City Council has seldom been confused with high-mindedness. Thirty-five years ago, when our then-mayor was calling it “the worst legislative body in the free world,” two Council members came to blows on the chamber’s floor, wrestling like schoolchildren. One of those men went on to become mayor—John Street. It was then, as it is now, a place for bare-knuckled petty politics (see: the aborted Gas Works sale) and an insular, transactional culture. Statesmen have been in short supply—as have innovative ideas.

Now here comes this policy nerd, a candidate who has already released one in-depth policy white paper on education, and who promises to inundate us with many more. Talk to him and he seems more grad assistant than Philly pol. But maybe that’s been part of our problem.

“I’m not the most outgoing person in the world,” Matysik says when asked about this first turn of his as front man. “I’m a shy extrovert. I’m not the guy who is going to walk up to strangers and tell them all about myself. But when you look at this city, I just figured the stakes were too high. Campaigns usually have the same old stale talking points. Someone has to step up and talk about real ideas. I’ll let the experts tell me why I’m going to lose while I run the race I think the city needs.”

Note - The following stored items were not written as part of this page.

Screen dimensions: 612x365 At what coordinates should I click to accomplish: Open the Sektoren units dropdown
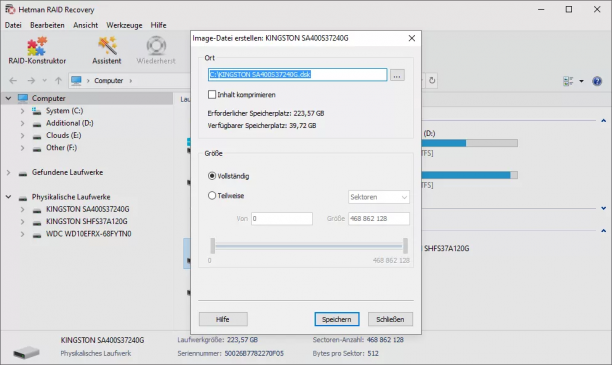(x=379, y=197)
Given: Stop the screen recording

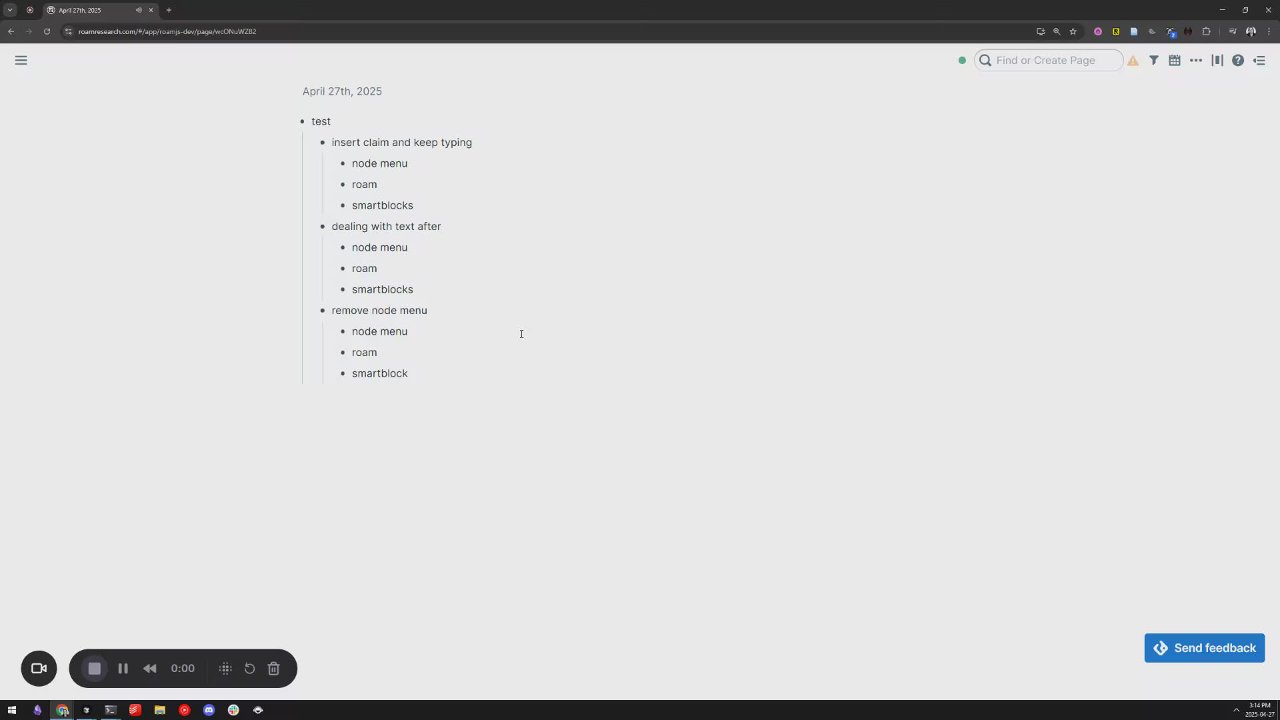Looking at the screenshot, I should pyautogui.click(x=94, y=668).
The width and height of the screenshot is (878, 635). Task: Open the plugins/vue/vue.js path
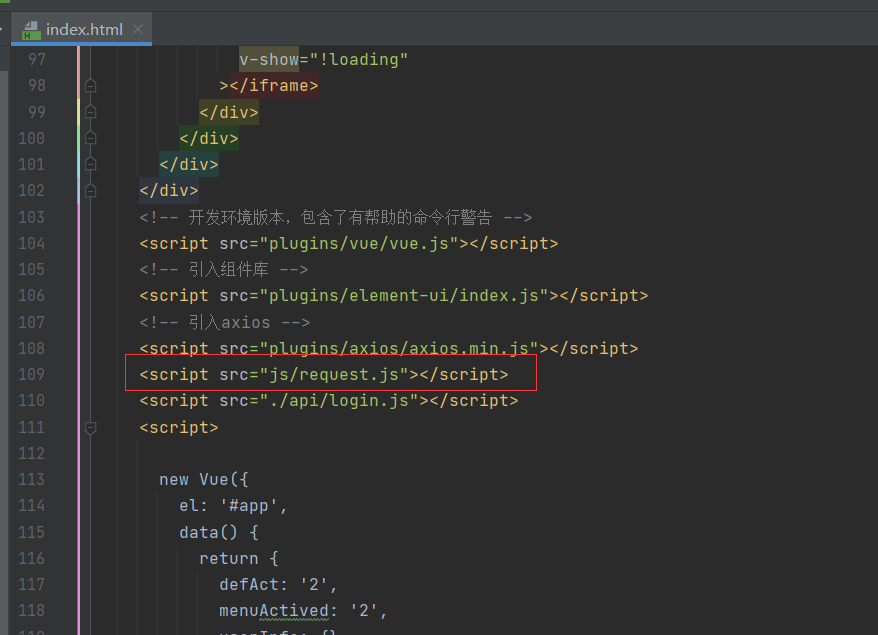coord(359,244)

His story is certainly compelling. Matysik is a product of Castor Gardens in the lower Northeast, which has seen a 62 percent spike in poverty over the last decade—fueling his urgency. After high school, he got a full-time job as a janitor at the University of Pennsylvania, eventually parlaying that position into an opportunity: He’d wake at 5 a.m. to clean the school’s administrative offices and, upon clocking out at 3 p.m., he’d become a full-time urban studies student. Sestak, Philabundance and heading an aggressive three-year fundraising campaign for the Mifflin School in his East Falls neighborhood followed, before his decision to seek a Council seat.

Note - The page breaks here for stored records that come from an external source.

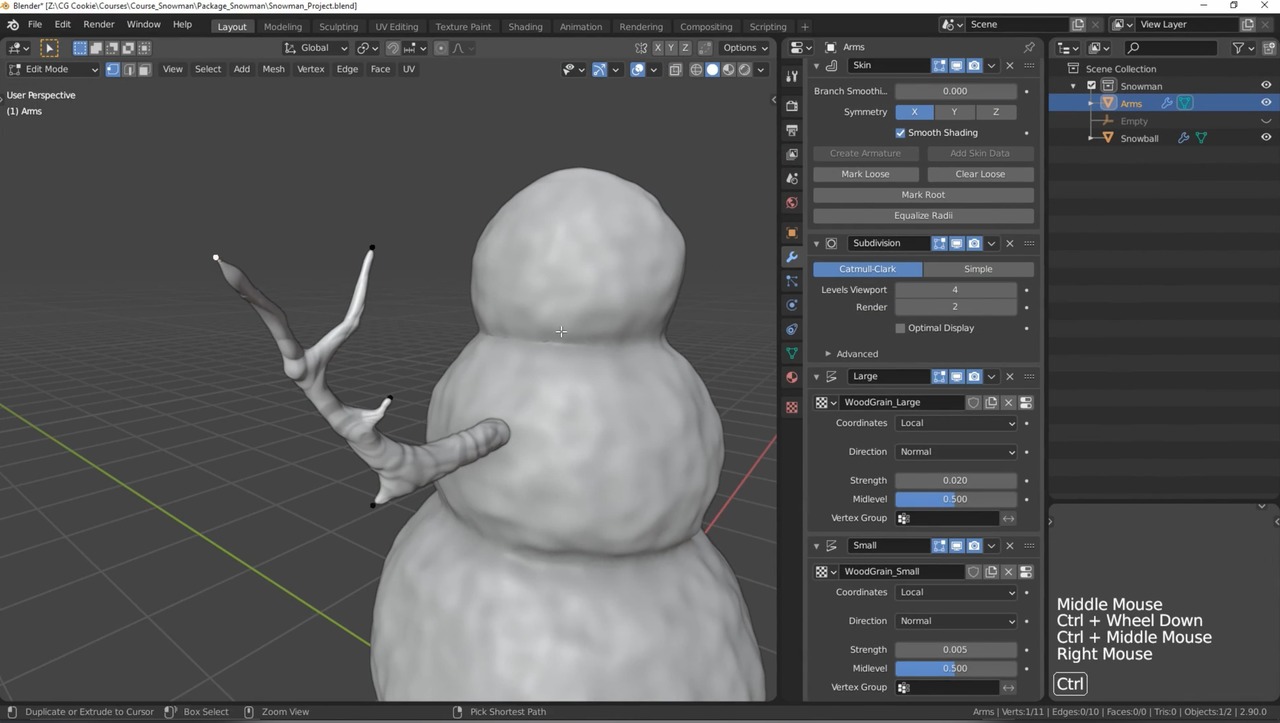This screenshot has width=1280, height=723.
Task: Enable proportional editing in header
Action: (x=440, y=48)
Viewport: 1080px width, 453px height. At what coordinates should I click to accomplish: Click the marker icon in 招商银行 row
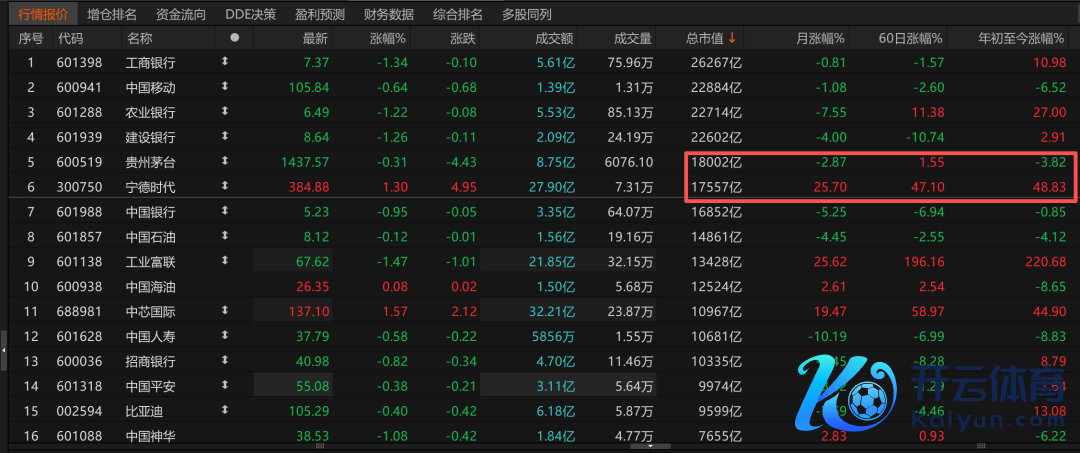[225, 360]

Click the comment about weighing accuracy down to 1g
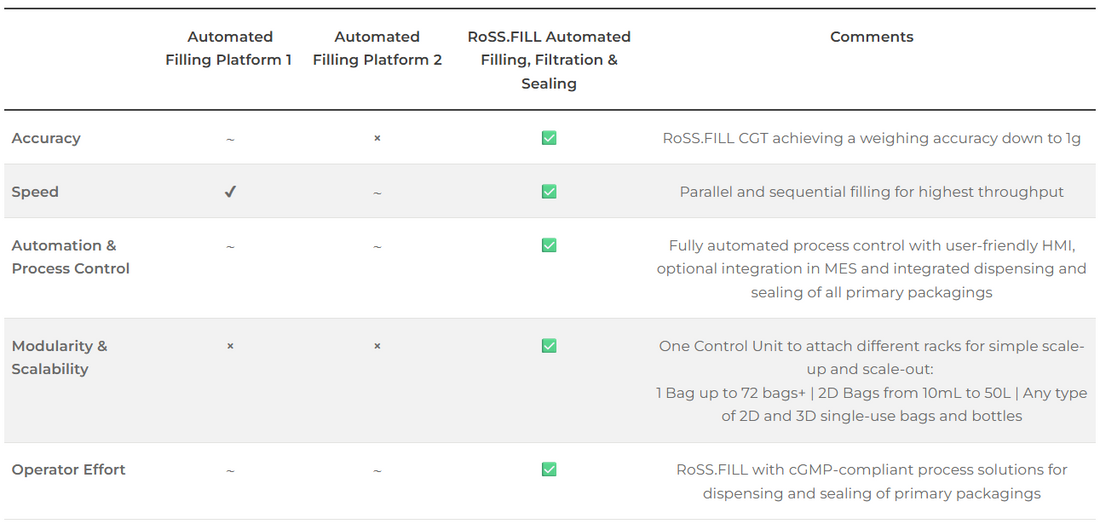tap(871, 138)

“Mifflin is 85 percent economically disadvantaged, and we raised close to $100,000 for it,” he says.  Inspired by that success, Matysik wonders if the work he and others have done for a handful of neighborhood schools could be a city-wide model. (Fellow at-large candidate Tom Wyatt similarly cut his teeth as an activist and advocate for a neighborhood school.) He asks why we don’t have a School District Board of Directors to raise money for our schools. “The Free Library has a Foundation that raises money and advocates for it,” he says. “The same could be done for our schools.”

He proposes Education Improvement Districts—voluntary, hyper-local property tax increases that each community could choose to enact by voting for it, with the proceeds going directly to neighborhood schools. After all, he reasons, we have neighborhood improvement districts—why not ones dedicated to improving particular catchments?

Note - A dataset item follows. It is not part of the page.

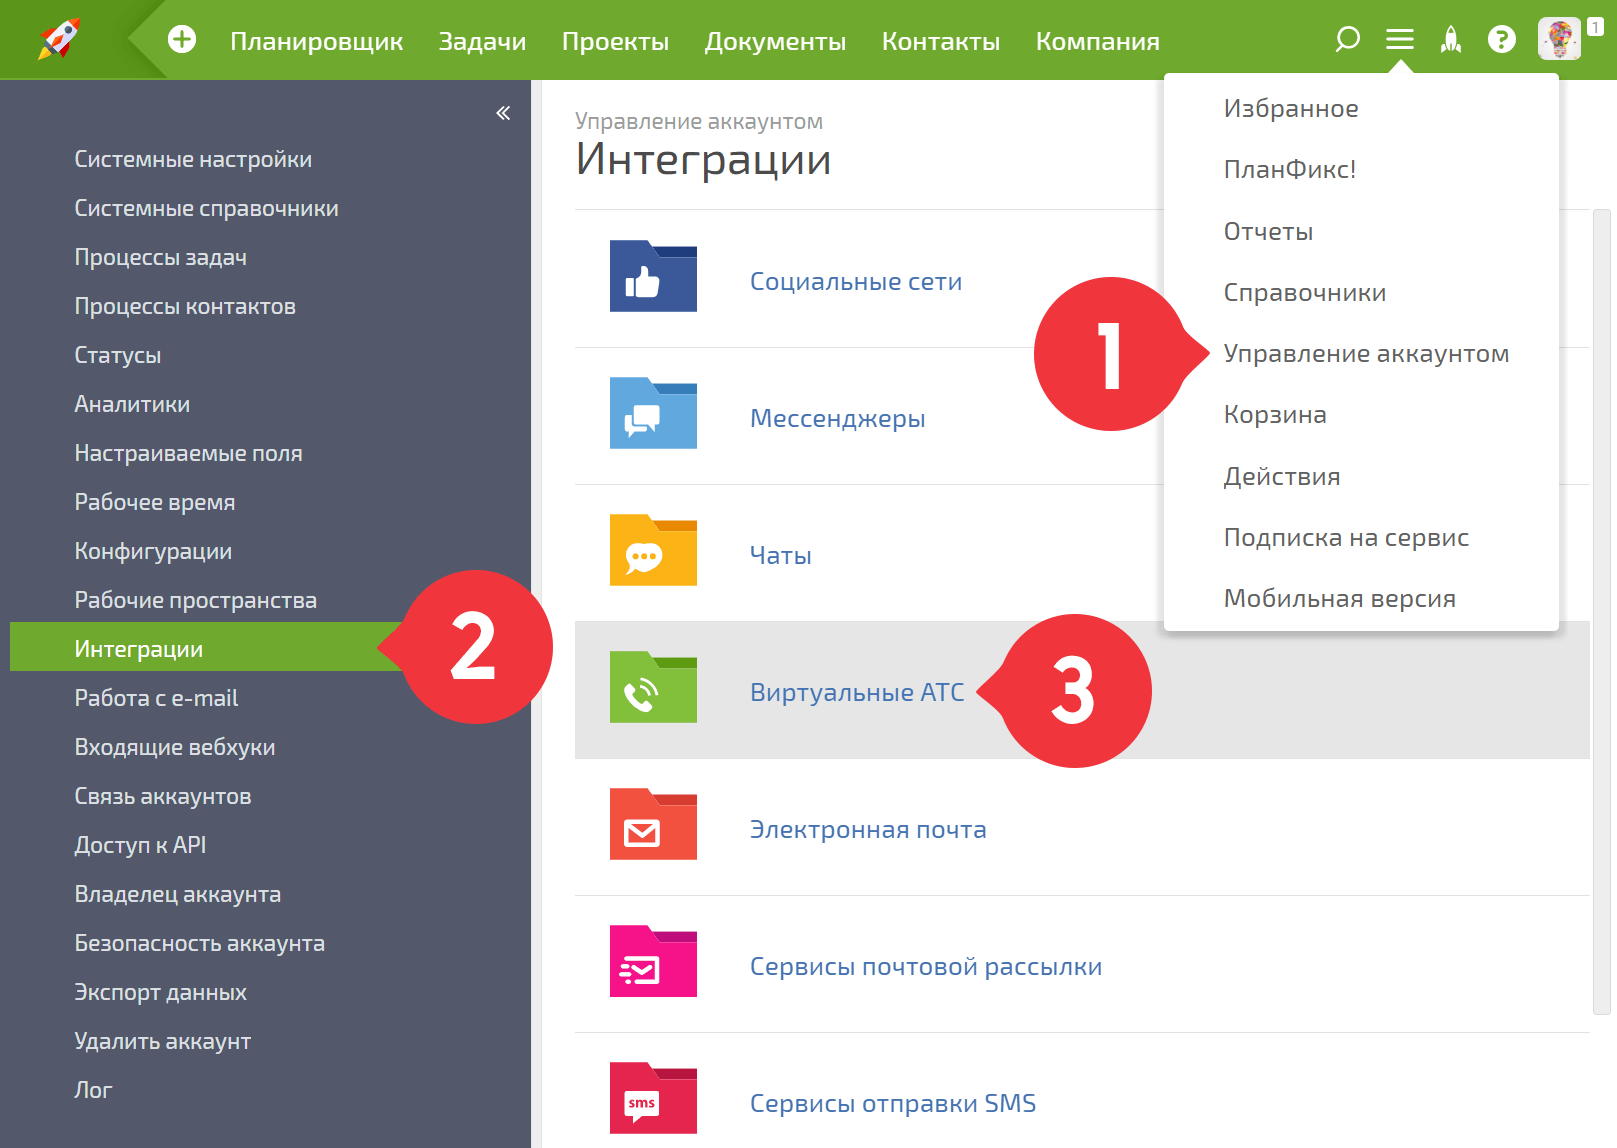Collapse the sidebar with double chevron

[x=503, y=113]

And don’t get Matysik started on the Parking Authority. His data shows that Philadelphia schools currently reap a lower percentage of funding from tickets and fines than before the state Republican takeover of the Authority in 2001. “It’s an easy case to make to a conservative state legislator,” he says. “If you’re a true fiscal conservative, isn’t Philadelphia better off getting 45 cents on the dollar of Parking Authority revenue versus 30 cents? Aren’t you in favor of efficiency?”

You must be thinking: Slow your roll, kid. This is Philly. Term papers don’t get stuff done. Relationships do. And Matysik says he gets that. He reports that he has already secured endorsements from a couple of Teamster Locals and indications are that the Philly 3.0 PAC—made up of business leaders, led by parking magnate Rob Zuritsky—will devote some of its independent expenditures in support of his positions. But, Matysik says, don’t confuse his policy chops with political naiveté.  “At Philabundance, I worked more closely with Bob Brady than anyone in the delegation to bring the first non-profit grocery store in the country to Chester,” he says. “Because of Brady and [Brady consultant] Ken Smukler, we were able to come up with a public/private partnership that was an innovative project.”

George Matysik will shake hands and hand out Matysik for City Council buttons. But last week he was in a rush to get back to his computer screen. He was putting the finishing touches on his next white paper, which will feature his ideas for combating our crippling poverty rate.